(Saved entries)
■ ■ ■ ■

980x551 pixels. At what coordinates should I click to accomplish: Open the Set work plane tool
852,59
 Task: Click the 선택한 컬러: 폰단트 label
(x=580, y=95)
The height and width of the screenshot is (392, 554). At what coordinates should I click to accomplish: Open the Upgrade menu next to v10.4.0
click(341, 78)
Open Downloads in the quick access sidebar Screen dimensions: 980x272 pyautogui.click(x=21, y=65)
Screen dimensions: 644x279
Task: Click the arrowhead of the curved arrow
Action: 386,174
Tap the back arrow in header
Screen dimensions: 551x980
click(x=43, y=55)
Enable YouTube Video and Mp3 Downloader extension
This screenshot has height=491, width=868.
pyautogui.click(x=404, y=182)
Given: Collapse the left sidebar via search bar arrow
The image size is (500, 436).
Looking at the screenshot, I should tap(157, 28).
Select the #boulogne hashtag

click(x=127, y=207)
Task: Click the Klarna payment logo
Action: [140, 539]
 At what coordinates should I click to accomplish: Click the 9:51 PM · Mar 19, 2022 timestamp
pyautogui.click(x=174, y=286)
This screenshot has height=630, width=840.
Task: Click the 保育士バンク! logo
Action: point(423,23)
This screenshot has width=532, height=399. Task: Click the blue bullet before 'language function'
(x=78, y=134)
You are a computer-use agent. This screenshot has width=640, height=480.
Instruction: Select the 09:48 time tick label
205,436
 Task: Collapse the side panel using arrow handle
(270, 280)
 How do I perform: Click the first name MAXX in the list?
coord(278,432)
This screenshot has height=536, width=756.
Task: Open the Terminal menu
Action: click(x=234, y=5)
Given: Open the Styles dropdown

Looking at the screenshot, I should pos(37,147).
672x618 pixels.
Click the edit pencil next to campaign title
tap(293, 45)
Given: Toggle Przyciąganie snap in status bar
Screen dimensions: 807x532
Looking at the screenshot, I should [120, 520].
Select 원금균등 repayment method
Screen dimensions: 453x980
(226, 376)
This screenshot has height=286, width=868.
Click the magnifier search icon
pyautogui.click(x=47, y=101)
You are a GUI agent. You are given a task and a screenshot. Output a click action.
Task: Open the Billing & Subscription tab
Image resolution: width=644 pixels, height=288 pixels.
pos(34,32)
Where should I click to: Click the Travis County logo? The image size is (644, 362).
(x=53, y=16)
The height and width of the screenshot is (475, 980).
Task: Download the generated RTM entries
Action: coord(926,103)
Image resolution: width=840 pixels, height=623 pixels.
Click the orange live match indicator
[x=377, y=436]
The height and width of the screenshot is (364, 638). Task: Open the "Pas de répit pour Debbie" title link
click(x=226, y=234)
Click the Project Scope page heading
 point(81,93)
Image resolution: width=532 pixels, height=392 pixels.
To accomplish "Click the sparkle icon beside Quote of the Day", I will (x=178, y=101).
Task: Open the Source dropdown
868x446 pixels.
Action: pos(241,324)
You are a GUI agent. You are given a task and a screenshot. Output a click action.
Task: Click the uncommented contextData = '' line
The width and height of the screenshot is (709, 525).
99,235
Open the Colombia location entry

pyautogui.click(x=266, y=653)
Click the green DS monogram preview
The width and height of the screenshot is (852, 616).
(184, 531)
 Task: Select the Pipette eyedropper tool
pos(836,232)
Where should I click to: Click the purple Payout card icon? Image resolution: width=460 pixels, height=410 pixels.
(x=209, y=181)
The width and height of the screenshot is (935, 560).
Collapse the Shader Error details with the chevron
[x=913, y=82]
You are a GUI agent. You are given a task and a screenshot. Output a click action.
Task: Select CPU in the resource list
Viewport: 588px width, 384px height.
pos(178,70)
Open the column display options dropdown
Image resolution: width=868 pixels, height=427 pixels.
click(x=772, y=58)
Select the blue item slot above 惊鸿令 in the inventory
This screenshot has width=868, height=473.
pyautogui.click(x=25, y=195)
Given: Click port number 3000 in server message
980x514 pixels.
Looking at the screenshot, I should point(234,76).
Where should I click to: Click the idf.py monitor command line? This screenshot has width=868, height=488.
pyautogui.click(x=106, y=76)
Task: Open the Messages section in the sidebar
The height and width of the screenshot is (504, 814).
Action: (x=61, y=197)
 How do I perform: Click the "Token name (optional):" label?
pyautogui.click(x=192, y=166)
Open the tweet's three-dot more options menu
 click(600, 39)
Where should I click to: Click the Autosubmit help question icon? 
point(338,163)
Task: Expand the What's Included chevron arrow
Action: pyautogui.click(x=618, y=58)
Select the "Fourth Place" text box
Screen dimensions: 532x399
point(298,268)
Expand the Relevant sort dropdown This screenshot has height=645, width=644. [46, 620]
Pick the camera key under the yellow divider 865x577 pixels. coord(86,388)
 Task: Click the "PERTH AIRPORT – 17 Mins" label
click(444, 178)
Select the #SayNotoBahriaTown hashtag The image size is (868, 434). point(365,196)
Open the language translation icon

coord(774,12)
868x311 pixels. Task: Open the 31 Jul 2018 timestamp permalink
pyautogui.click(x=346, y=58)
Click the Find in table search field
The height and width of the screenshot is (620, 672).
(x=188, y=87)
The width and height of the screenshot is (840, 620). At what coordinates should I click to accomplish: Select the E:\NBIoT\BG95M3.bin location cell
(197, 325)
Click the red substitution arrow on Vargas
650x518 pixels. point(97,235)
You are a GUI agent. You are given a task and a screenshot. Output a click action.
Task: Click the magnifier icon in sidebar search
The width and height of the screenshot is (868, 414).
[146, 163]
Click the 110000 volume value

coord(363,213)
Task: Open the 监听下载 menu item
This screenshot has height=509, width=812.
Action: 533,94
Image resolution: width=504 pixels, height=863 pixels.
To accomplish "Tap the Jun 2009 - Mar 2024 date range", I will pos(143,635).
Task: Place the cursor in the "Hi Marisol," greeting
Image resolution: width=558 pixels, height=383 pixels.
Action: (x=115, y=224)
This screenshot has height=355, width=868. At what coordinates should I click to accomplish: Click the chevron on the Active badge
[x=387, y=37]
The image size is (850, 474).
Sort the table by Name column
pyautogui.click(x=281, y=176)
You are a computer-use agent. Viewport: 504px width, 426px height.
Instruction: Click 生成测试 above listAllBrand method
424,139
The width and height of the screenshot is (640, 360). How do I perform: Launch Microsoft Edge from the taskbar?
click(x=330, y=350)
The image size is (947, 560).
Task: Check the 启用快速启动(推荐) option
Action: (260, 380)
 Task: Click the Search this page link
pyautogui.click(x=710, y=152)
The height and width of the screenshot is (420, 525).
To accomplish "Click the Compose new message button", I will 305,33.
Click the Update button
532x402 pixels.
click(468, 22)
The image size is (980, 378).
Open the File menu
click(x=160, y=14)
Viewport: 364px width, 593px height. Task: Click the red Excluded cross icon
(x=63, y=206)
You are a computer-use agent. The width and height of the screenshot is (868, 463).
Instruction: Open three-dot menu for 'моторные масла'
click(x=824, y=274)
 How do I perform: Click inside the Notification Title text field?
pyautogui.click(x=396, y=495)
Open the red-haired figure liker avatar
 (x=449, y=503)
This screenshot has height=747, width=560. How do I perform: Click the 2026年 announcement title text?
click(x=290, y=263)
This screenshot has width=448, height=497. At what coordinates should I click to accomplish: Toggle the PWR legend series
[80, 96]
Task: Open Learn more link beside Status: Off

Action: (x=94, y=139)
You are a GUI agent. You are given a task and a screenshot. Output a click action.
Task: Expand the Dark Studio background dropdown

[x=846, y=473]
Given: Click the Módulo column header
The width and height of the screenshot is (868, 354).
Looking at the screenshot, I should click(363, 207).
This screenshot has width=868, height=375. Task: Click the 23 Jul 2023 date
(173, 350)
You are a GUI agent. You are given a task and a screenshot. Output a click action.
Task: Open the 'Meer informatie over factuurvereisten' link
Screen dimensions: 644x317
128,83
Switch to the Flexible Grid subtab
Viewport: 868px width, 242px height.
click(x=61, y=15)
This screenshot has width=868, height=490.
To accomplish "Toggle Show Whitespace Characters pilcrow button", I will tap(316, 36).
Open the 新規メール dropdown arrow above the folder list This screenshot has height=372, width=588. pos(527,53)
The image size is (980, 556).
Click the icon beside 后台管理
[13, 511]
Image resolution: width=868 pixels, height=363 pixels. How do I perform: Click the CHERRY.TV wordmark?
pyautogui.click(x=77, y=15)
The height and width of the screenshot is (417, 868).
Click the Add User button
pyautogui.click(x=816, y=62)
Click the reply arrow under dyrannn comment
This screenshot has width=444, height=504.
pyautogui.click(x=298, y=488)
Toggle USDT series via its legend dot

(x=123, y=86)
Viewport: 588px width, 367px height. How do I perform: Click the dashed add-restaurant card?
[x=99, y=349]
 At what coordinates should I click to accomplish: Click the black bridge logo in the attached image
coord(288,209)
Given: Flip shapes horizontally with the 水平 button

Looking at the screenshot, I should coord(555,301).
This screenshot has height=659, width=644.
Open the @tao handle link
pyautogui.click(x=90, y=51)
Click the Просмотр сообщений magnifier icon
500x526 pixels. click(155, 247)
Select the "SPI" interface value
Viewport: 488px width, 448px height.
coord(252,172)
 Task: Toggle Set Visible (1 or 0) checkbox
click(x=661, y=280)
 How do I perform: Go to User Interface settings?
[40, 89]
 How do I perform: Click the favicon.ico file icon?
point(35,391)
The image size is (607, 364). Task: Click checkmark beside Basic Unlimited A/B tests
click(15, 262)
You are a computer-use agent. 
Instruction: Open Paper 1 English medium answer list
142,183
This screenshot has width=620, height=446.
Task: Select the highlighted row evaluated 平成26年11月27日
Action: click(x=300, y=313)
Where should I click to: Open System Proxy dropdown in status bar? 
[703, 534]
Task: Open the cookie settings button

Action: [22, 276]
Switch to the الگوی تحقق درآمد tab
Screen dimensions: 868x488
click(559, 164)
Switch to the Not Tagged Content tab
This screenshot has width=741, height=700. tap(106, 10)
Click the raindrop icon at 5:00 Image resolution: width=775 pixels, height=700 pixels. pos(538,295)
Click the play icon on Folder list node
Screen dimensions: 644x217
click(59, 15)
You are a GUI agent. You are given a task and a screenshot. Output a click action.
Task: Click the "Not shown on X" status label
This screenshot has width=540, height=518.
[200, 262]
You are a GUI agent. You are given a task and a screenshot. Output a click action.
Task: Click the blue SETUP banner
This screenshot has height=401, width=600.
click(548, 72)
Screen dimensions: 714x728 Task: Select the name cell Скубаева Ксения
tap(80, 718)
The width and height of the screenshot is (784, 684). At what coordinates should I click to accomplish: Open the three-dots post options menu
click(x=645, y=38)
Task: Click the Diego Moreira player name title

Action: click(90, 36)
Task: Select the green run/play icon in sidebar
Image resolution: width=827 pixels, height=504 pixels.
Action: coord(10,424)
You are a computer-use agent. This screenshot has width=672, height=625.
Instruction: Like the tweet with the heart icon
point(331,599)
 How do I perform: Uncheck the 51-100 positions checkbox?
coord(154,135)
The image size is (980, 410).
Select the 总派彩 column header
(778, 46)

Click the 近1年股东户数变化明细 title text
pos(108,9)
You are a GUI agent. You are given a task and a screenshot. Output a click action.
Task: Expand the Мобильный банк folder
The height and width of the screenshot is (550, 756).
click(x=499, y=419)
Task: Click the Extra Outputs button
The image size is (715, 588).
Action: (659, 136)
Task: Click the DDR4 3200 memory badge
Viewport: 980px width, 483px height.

■ ■ ■ ■

Instructions to follow: Each line in the entries above, starting at the line with "Instruction: Open three-dot" and ending at the line with "Task: Open the 'Meer", is to be printed exactly, and only those lines.

The completed task:
Instruction: Open three-dot menu for 'моторные масла'
click(x=824, y=274)
 How do I perform: Click inside the Notification Title text field?
pyautogui.click(x=396, y=495)
Open the red-haired figure liker avatar
 (x=449, y=503)
This screenshot has height=747, width=560. How do I perform: Click the 2026年 announcement title text?
click(x=290, y=263)
This screenshot has width=448, height=497. At what coordinates should I click to accomplish: Toggle the PWR legend series
[80, 96]
Task: Open Learn more link beside Status: Off

Action: (x=94, y=139)
You are a GUI agent. You are given a task and a screenshot. Output a click action.
Task: Expand the Dark Studio background dropdown

[x=846, y=473]
Given: Click the Módulo column header
The width and height of the screenshot is (868, 354).
Looking at the screenshot, I should click(363, 207).
This screenshot has width=868, height=375. Task: Click the 23 Jul 2023 date
(173, 350)
You are a GUI agent. You are given a task and a screenshot. Output a click action.
Task: Open the 'Meer informatie over factuurvereisten' link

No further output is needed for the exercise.